* **Your instructions**:
For this exercise, repeat every line of the material exactly.

* **Information**:
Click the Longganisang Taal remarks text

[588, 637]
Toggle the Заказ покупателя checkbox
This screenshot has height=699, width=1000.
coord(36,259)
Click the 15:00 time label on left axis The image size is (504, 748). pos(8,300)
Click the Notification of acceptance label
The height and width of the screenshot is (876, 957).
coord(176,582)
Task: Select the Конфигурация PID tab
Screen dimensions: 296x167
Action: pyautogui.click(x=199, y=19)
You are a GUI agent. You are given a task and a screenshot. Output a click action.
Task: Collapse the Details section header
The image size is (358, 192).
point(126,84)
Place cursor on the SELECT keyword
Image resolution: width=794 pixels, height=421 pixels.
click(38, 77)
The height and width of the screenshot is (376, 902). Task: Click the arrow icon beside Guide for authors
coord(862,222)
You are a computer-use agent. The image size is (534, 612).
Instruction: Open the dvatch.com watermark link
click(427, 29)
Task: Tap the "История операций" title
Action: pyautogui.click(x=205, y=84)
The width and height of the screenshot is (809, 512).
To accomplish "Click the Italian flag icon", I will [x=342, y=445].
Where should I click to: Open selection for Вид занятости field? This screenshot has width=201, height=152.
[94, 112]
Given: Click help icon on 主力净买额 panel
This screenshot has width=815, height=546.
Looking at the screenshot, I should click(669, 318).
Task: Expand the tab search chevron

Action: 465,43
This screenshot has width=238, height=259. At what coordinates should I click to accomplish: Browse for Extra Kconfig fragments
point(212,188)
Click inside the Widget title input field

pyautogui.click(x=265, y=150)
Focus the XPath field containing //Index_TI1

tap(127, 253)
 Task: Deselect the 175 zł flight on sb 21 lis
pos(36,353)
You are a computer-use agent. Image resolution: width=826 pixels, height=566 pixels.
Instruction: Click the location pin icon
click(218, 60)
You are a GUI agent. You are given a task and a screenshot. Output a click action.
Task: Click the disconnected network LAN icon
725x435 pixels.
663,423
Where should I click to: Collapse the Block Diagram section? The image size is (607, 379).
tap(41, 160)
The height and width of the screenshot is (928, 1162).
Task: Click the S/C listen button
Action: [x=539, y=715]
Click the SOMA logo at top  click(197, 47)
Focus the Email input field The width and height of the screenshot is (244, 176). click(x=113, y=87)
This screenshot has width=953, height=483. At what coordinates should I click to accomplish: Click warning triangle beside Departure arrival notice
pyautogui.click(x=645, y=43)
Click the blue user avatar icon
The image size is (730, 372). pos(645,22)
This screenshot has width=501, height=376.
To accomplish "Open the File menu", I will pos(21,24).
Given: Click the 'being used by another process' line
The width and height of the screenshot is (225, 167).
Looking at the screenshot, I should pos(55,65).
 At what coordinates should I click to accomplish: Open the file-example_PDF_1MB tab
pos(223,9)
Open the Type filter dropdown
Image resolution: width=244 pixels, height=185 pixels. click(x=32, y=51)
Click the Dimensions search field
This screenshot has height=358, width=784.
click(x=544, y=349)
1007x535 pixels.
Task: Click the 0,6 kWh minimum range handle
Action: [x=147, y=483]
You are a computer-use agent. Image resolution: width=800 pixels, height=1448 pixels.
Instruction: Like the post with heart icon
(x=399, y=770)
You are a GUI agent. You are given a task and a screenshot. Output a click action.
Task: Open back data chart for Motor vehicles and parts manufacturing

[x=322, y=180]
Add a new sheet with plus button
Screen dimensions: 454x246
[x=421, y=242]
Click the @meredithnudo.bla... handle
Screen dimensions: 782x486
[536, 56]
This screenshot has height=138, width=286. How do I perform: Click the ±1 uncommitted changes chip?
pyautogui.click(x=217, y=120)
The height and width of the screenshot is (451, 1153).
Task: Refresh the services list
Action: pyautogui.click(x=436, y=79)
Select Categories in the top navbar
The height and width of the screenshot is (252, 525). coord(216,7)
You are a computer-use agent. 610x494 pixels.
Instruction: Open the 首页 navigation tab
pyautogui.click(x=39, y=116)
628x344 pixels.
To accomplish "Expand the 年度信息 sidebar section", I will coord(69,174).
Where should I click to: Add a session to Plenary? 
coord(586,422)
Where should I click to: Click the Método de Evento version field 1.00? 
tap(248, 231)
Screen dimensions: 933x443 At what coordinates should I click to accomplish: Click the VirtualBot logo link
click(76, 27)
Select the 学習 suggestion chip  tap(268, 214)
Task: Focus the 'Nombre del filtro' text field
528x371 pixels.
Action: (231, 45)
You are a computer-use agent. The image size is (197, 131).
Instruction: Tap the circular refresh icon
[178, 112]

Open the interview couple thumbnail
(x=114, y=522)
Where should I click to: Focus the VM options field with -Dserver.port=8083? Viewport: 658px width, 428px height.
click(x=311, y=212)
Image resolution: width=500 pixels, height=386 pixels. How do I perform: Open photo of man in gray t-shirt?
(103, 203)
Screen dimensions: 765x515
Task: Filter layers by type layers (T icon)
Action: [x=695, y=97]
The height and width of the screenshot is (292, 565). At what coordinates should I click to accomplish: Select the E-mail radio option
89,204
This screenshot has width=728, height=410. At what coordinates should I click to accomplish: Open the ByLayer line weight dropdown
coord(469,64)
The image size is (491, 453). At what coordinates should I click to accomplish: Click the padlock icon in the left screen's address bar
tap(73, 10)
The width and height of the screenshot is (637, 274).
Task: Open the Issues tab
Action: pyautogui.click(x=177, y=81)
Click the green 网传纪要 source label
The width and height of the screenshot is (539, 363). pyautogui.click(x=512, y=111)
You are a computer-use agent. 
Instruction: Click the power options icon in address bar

* **Worked solution**:
Click the Longganisang Taal remarks text

[588, 637]
Toggle the Заказ покупателя checkbox
This screenshot has height=699, width=1000.
coord(36,259)
Click the 15:00 time label on left axis The image size is (504, 748). pos(8,300)
Click the Notification of acceptance label
The height and width of the screenshot is (876, 957).
coord(176,582)
Task: Select the Конфигурация PID tab
Screen dimensions: 296x167
Action: pyautogui.click(x=199, y=19)
You are a GUI agent. You are given a task and a screenshot. Output a click action.
Task: Collapse the Details section header
The image size is (358, 192).
point(126,84)
Place cursor on the SELECT keyword
Image resolution: width=794 pixels, height=421 pixels.
click(38, 77)
The height and width of the screenshot is (376, 902). Task: Click the arrow icon beside Guide for authors
coord(862,222)
You are a computer-use agent. The image size is (534, 612).
Instruction: Open the dvatch.com watermark link
click(427, 29)
Task: Tap the "История операций" title
Action: pyautogui.click(x=205, y=84)
The width and height of the screenshot is (809, 512).
To accomplish "Click the Italian flag icon", I will [x=342, y=445].
Where should I click to: Open selection for Вид занятости field? This screenshot has width=201, height=152.
[94, 112]
Given: Click help icon on 主力净买额 panel
This screenshot has width=815, height=546.
Looking at the screenshot, I should click(669, 318).
Task: Expand the tab search chevron

Action: 465,43
This screenshot has width=238, height=259. At what coordinates should I click to accomplish: Browse for Extra Kconfig fragments
point(212,188)
Click inside the Widget title input field

pyautogui.click(x=265, y=150)
Focus the XPath field containing //Index_TI1

tap(127, 253)
 Task: Deselect the 175 zł flight on sb 21 lis
pos(36,353)
You are a computer-use agent. Image resolution: width=826 pixels, height=566 pixels.
Instruction: Click the location pin icon
click(218, 60)
You are a GUI agent. You are given a task and a screenshot. Output a click action.
Task: Click the disconnected network LAN icon
725x435 pixels.
663,423
Where should I click to: Collapse the Block Diagram section? The image size is (607, 379).
tap(41, 160)
The height and width of the screenshot is (928, 1162).
Task: Click the S/C listen button
Action: [x=539, y=715]
Click the SOMA logo at top  click(197, 47)
Focus the Email input field The width and height of the screenshot is (244, 176). click(x=113, y=87)
This screenshot has width=953, height=483. At what coordinates should I click to accomplish: Click warning triangle beside Departure arrival notice
pyautogui.click(x=645, y=43)
Click the blue user avatar icon
The image size is (730, 372). pos(645,22)
This screenshot has width=501, height=376.
To accomplish "Open the File menu", I will pos(21,24).
Given: Click the 'being used by another process' line
The width and height of the screenshot is (225, 167).
Looking at the screenshot, I should pos(55,65).
 At what coordinates should I click to accomplish: Open the file-example_PDF_1MB tab
pos(223,9)
Open the Type filter dropdown
Image resolution: width=244 pixels, height=185 pixels. click(x=32, y=51)
Click the Dimensions search field
This screenshot has height=358, width=784.
click(x=544, y=349)
1007x535 pixels.
Task: Click the 0,6 kWh minimum range handle
Action: [x=147, y=483]
You are a computer-use agent. Image resolution: width=800 pixels, height=1448 pixels.
Instruction: Like the post with heart icon
(x=399, y=770)
You are a GUI agent. You are given a task and a screenshot. Output a click action.
Task: Open back data chart for Motor vehicles and parts manufacturing

[x=322, y=180]
Add a new sheet with plus button
Screen dimensions: 454x246
[x=421, y=242]
Click the @meredithnudo.bla... handle
Screen dimensions: 782x486
[536, 56]
This screenshot has height=138, width=286. How do I perform: Click the ±1 uncommitted changes chip?
pyautogui.click(x=217, y=120)
The height and width of the screenshot is (451, 1153).
Task: Refresh the services list
Action: pyautogui.click(x=436, y=79)
Select Categories in the top navbar
The height and width of the screenshot is (252, 525). coord(216,7)
You are a computer-use agent. 610x494 pixels.
Instruction: Open the 首页 navigation tab
pyautogui.click(x=39, y=116)
628x344 pixels.
To accomplish "Expand the 年度信息 sidebar section", I will coord(69,174).
Where should I click to: Add a session to Plenary? 
coord(586,422)
Where should I click to: Click the Método de Evento version field 1.00? 
tap(248, 231)
Screen dimensions: 933x443 At what coordinates should I click to accomplish: Click the VirtualBot logo link
click(76, 27)
Select the 学習 suggestion chip  tap(268, 214)
Task: Focus the 'Nombre del filtro' text field
528x371 pixels.
Action: (231, 45)
You are a computer-use agent. The image size is (197, 131).
Instruction: Tap the circular refresh icon
[178, 112]

Open the interview couple thumbnail
(x=114, y=522)
Where should I click to: Focus the VM options field with -Dserver.port=8083? Viewport: 658px width, 428px height.
click(x=311, y=212)
Image resolution: width=500 pixels, height=386 pixels. How do I perform: Open photo of man in gray t-shirt?
(103, 203)
Screen dimensions: 765x515
Task: Filter layers by type layers (T icon)
Action: [x=695, y=97]
The height and width of the screenshot is (292, 565). At what coordinates should I click to accomplish: Select the E-mail radio option
89,204
This screenshot has width=728, height=410. At what coordinates should I click to accomplish: Open the ByLayer line weight dropdown
coord(469,64)
The image size is (491, 453). At what coordinates should I click to accomplish: Click the padlock icon in the left screen's address bar
tap(73, 10)
The width and height of the screenshot is (637, 274).
Task: Open the Issues tab
Action: pyautogui.click(x=177, y=81)
Click the green 网传纪要 source label
The width and height of the screenshot is (539, 363). pyautogui.click(x=512, y=111)
You are a computer-use agent. 
Instruction: Click the power options icon in address bar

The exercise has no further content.